What to work on
Between the lines holding "Where should I click to: Collapse" and "Click inside the", inclusive, swap "dropdown" for "drop-down list" and return only those lines with nothing else altered.

Material

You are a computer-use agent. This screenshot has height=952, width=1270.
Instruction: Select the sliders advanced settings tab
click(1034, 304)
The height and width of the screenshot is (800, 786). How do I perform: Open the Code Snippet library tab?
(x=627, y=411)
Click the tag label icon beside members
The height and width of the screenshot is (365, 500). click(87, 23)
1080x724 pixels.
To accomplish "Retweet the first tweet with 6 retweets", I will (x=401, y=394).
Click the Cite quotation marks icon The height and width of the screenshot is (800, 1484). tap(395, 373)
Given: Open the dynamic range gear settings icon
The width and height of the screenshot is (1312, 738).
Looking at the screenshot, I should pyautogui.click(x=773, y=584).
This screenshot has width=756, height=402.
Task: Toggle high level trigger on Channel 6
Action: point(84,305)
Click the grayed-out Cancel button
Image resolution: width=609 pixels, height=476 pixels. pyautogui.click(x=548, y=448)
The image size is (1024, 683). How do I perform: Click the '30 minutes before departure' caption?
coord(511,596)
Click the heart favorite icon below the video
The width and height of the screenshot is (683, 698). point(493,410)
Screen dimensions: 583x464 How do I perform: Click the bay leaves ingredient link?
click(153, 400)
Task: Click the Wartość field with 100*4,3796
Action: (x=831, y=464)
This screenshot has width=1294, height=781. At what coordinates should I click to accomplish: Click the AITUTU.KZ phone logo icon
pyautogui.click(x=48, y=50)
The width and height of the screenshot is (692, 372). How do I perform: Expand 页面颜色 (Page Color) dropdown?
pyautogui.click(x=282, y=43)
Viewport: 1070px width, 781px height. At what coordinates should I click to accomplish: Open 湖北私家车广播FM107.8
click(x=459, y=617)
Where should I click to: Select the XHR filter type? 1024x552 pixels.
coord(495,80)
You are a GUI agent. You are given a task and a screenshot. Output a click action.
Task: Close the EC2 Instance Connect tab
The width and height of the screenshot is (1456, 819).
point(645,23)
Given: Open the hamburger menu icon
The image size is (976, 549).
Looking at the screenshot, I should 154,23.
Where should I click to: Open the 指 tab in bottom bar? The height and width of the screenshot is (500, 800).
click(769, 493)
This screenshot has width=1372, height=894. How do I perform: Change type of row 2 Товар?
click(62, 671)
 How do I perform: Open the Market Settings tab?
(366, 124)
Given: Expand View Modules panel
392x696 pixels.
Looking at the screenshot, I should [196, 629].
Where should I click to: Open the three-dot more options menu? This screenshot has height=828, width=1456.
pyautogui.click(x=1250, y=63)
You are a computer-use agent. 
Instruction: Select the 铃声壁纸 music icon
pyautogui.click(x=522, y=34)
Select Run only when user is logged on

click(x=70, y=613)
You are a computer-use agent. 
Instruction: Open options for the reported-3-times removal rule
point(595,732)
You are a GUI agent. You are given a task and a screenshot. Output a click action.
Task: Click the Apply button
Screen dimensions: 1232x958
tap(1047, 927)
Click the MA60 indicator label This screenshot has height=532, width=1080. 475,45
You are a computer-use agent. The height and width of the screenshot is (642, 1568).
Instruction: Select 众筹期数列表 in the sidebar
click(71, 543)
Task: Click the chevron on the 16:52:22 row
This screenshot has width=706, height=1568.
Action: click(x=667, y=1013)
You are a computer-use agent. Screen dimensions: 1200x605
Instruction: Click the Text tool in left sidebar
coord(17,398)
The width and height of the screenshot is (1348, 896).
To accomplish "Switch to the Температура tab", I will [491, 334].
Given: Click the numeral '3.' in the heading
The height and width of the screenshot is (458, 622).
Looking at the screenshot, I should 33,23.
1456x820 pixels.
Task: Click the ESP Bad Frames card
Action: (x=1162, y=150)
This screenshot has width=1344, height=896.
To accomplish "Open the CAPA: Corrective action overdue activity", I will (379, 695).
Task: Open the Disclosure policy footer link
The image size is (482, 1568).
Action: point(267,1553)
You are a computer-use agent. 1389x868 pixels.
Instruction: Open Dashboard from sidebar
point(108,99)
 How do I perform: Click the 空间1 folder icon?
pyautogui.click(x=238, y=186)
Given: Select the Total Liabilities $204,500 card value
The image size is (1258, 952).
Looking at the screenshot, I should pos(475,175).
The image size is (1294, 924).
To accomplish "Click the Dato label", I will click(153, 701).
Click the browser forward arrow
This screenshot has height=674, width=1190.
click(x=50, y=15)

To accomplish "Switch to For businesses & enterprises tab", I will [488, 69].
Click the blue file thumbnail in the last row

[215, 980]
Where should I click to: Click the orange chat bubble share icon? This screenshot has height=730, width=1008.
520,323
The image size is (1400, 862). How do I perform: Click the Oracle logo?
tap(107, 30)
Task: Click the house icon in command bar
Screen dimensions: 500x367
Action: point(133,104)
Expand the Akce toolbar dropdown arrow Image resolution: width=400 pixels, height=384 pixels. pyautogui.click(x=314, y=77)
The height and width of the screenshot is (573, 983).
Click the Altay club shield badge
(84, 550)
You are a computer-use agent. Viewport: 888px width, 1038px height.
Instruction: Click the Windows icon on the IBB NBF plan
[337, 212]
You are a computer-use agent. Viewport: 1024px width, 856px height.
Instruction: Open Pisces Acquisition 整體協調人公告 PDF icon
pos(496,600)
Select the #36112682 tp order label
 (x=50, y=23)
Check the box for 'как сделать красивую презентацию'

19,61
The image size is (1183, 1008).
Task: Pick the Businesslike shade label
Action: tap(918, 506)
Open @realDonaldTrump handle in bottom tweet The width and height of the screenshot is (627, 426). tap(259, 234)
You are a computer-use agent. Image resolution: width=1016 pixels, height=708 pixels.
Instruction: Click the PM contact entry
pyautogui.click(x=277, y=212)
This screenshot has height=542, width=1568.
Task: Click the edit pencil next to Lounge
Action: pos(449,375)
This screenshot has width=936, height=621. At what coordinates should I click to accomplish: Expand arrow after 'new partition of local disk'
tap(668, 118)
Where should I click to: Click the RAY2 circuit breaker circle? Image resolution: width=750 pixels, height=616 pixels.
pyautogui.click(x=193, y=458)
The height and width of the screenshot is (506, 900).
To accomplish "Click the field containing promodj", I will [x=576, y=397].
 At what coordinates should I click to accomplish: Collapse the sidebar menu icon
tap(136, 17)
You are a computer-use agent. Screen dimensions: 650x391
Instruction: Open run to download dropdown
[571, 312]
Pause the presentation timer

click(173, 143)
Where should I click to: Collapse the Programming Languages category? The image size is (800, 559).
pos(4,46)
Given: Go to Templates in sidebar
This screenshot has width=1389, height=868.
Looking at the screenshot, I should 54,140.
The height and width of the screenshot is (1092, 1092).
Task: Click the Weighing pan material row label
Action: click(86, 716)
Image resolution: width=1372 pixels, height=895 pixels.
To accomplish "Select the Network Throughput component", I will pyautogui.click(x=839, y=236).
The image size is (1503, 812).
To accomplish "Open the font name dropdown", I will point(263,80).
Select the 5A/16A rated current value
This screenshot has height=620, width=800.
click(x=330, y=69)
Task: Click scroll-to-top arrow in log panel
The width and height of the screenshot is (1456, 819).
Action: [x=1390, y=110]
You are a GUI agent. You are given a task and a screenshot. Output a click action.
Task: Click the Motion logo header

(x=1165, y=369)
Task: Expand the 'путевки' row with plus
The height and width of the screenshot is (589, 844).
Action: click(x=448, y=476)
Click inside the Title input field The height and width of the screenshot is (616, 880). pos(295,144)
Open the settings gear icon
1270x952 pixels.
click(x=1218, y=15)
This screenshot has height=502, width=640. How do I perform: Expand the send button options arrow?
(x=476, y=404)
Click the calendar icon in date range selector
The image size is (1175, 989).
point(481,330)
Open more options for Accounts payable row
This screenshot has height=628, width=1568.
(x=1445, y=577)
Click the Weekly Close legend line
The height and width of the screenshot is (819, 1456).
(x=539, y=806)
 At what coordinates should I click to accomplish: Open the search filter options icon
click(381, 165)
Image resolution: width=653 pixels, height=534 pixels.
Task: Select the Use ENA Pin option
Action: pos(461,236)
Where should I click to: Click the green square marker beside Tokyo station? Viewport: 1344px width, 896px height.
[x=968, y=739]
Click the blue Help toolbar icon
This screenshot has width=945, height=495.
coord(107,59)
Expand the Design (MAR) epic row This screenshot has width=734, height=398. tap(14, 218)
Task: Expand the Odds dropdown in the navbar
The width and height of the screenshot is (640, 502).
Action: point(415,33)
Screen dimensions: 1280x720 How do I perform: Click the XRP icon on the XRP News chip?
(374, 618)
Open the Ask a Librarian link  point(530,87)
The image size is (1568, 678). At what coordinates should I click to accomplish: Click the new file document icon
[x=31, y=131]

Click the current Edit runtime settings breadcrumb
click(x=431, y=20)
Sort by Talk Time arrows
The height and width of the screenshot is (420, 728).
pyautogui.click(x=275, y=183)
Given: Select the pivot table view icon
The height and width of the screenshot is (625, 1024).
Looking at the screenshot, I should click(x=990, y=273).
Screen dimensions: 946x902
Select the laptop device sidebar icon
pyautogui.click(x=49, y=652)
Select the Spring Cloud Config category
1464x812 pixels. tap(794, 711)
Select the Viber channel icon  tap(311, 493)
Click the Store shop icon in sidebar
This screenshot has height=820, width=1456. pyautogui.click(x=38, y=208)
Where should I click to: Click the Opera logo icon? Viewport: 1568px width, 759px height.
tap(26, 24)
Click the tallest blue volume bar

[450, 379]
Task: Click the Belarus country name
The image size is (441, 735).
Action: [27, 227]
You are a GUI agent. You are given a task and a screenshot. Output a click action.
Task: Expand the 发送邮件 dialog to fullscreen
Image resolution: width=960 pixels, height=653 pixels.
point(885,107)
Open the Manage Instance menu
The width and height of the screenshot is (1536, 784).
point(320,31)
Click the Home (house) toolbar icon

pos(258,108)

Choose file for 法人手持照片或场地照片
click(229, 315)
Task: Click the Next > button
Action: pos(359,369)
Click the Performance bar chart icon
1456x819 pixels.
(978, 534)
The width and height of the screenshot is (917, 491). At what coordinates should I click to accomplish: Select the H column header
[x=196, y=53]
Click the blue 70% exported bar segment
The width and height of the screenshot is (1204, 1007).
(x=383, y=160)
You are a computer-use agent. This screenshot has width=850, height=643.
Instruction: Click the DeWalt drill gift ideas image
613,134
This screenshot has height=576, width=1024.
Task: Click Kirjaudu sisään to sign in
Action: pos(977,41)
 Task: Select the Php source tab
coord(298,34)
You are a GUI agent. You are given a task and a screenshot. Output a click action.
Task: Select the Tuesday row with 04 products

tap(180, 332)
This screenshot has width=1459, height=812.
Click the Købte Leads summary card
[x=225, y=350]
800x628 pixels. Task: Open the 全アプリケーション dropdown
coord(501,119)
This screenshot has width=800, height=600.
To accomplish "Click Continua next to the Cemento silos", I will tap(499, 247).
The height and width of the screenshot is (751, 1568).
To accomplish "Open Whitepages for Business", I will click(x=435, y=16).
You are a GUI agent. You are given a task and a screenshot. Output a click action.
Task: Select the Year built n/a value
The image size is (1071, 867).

Response to this exercise
Where should I click to: Collapse the Programming Languages category? The image size is (800, 559).
pos(4,46)
Given: Go to Templates in sidebar
This screenshot has width=1389, height=868.
Looking at the screenshot, I should 54,140.
The height and width of the screenshot is (1092, 1092).
Task: Click the Weighing pan material row label
Action: click(86, 716)
Image resolution: width=1372 pixels, height=895 pixels.
To accomplish "Select the Network Throughput component", I will pyautogui.click(x=839, y=236).
The image size is (1503, 812).
To accomplish "Open the font name drop-down list", I will point(263,80).
Select the 5A/16A rated current value
This screenshot has height=620, width=800.
click(x=330, y=69)
Task: Click scroll-to-top arrow in log panel
The width and height of the screenshot is (1456, 819).
Action: [x=1390, y=110]
You are a GUI agent. You are given a task and a screenshot. Output a click action.
Task: Click the Motion logo header

(x=1165, y=369)
Task: Expand the 'путевки' row with plus
The height and width of the screenshot is (589, 844).
Action: click(x=448, y=476)
Click inside the Title input field The height and width of the screenshot is (616, 880). pos(295,144)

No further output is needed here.